The exercise
Reproduce every line of the material below without changing anything.

******************************

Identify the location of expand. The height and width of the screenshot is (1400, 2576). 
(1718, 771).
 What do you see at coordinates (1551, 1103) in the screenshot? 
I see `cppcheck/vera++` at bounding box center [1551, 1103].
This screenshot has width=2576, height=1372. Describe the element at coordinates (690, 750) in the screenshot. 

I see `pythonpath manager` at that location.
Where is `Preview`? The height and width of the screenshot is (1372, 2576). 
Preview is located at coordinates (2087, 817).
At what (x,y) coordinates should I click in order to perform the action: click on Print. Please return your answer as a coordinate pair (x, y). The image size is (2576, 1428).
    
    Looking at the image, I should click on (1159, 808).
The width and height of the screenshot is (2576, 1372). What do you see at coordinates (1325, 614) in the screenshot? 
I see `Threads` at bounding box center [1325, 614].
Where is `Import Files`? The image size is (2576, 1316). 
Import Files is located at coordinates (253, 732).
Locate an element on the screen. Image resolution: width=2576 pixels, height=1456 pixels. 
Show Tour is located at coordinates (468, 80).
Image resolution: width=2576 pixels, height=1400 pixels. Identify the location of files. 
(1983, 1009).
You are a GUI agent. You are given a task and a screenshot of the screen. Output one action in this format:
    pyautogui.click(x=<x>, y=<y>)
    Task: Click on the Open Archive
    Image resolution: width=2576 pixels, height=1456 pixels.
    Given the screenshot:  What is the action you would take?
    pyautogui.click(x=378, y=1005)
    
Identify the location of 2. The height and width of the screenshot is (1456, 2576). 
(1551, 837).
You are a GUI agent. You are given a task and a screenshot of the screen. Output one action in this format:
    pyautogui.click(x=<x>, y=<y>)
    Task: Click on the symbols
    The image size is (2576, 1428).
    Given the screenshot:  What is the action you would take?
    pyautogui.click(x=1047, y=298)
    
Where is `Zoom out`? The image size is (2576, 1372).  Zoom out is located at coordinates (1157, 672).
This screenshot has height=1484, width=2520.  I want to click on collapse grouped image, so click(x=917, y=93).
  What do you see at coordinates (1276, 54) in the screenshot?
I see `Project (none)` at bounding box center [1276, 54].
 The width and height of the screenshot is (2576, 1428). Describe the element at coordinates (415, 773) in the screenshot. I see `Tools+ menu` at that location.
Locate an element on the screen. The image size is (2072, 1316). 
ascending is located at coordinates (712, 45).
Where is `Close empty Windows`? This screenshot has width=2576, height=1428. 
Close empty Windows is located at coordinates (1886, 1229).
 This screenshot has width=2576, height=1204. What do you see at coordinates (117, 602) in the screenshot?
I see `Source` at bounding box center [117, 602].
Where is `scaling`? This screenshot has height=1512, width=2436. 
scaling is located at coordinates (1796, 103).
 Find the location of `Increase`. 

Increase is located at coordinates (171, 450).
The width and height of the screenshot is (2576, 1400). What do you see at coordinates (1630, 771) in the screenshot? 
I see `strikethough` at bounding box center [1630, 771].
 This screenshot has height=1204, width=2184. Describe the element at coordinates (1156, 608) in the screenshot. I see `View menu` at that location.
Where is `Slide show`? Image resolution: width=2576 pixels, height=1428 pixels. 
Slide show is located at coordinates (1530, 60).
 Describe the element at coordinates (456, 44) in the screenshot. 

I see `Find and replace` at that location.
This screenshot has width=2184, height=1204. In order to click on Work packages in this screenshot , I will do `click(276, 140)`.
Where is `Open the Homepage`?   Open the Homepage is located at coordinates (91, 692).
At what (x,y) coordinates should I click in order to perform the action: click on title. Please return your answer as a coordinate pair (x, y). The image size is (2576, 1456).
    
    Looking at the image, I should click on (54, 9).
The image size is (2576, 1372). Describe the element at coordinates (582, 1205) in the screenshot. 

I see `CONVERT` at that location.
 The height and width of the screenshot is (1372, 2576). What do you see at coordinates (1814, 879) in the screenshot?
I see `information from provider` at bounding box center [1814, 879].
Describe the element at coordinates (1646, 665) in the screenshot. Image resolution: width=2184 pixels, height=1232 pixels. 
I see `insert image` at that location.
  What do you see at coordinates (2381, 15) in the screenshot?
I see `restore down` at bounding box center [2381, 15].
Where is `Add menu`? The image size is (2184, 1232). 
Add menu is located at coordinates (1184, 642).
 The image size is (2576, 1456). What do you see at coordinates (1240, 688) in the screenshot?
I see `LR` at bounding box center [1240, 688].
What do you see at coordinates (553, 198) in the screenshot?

******************************

The response
Identify the location of expand. The height and width of the screenshot is (1400, 2576). 
(1718, 771).
 What do you see at coordinates (1551, 1103) in the screenshot? 
I see `cppcheck/vera++` at bounding box center [1551, 1103].
This screenshot has width=2576, height=1372. Describe the element at coordinates (690, 750) in the screenshot. 

I see `pythonpath manager` at that location.
Where is `Preview`? The height and width of the screenshot is (1372, 2576). 
Preview is located at coordinates (2087, 817).
At what (x,y) coordinates should I click in order to perform the action: click on Print. Please return your answer as a coordinate pair (x, y). The image size is (2576, 1428).
    
    Looking at the image, I should click on (1159, 808).
The width and height of the screenshot is (2576, 1372). What do you see at coordinates (1325, 614) in the screenshot? 
I see `Threads` at bounding box center [1325, 614].
Where is `Import Files`? The image size is (2576, 1316). 
Import Files is located at coordinates (253, 732).
Locate an element on the screen. Image resolution: width=2576 pixels, height=1456 pixels. 
Show Tour is located at coordinates (468, 80).
Image resolution: width=2576 pixels, height=1400 pixels. Identify the location of files. 
(1983, 1009).
You are a GUI agent. You are given a task and a screenshot of the screen. Output one action in this format:
    pyautogui.click(x=<x>, y=<y>)
    Task: Click on the Open Archive
    Image resolution: width=2576 pixels, height=1456 pixels.
    Given the screenshot:  What is the action you would take?
    pyautogui.click(x=378, y=1005)
    
Identify the location of 2. The height and width of the screenshot is (1456, 2576). 
(1551, 837).
You are a GUI agent. You are given a task and a screenshot of the screen. Output one action in this format:
    pyautogui.click(x=<x>, y=<y>)
    Task: Click on the symbols
    The image size is (2576, 1428).
    Given the screenshot:  What is the action you would take?
    pyautogui.click(x=1047, y=298)
    
Where is `Zoom out`? The image size is (2576, 1372).  Zoom out is located at coordinates (1157, 672).
This screenshot has height=1484, width=2520.  I want to click on collapse grouped image, so click(x=917, y=93).
  What do you see at coordinates (1276, 54) in the screenshot?
I see `Project (none)` at bounding box center [1276, 54].
 The width and height of the screenshot is (2576, 1428). Describe the element at coordinates (415, 773) in the screenshot. I see `Tools+ menu` at that location.
Locate an element on the screen. The image size is (2072, 1316). 
ascending is located at coordinates (712, 45).
Where is `Close empty Windows`? This screenshot has width=2576, height=1428. 
Close empty Windows is located at coordinates (1886, 1229).
 This screenshot has width=2576, height=1204. What do you see at coordinates (117, 602) in the screenshot?
I see `Source` at bounding box center [117, 602].
Where is `scaling`? This screenshot has height=1512, width=2436. 
scaling is located at coordinates (1796, 103).
 Find the location of `Increase`. 

Increase is located at coordinates (171, 450).
The width and height of the screenshot is (2576, 1400). What do you see at coordinates (1630, 771) in the screenshot? 
I see `strikethough` at bounding box center [1630, 771].
 This screenshot has height=1204, width=2184. Describe the element at coordinates (1156, 608) in the screenshot. I see `View menu` at that location.
Where is `Slide show`? Image resolution: width=2576 pixels, height=1428 pixels. 
Slide show is located at coordinates (1530, 60).
 Describe the element at coordinates (456, 44) in the screenshot. 

I see `Find and replace` at that location.
This screenshot has width=2184, height=1204. In order to click on Work packages in this screenshot , I will do `click(276, 140)`.
Where is `Open the Homepage`?   Open the Homepage is located at coordinates (91, 692).
At what (x,y) coordinates should I click in order to perform the action: click on title. Please return your answer as a coordinate pair (x, y). The image size is (2576, 1456).
    
    Looking at the image, I should click on (54, 9).
The image size is (2576, 1372). Describe the element at coordinates (582, 1205) in the screenshot. 

I see `CONVERT` at that location.
 The height and width of the screenshot is (1372, 2576). What do you see at coordinates (1814, 879) in the screenshot?
I see `information from provider` at bounding box center [1814, 879].
Describe the element at coordinates (1646, 665) in the screenshot. Image resolution: width=2184 pixels, height=1232 pixels. 
I see `insert image` at that location.
  What do you see at coordinates (2381, 15) in the screenshot?
I see `restore down` at bounding box center [2381, 15].
Where is `Add menu`? The image size is (2184, 1232). 
Add menu is located at coordinates (1184, 642).
 The image size is (2576, 1456). What do you see at coordinates (1240, 688) in the screenshot?
I see `LR` at bounding box center [1240, 688].
What do you see at coordinates (553, 198) in the screenshot?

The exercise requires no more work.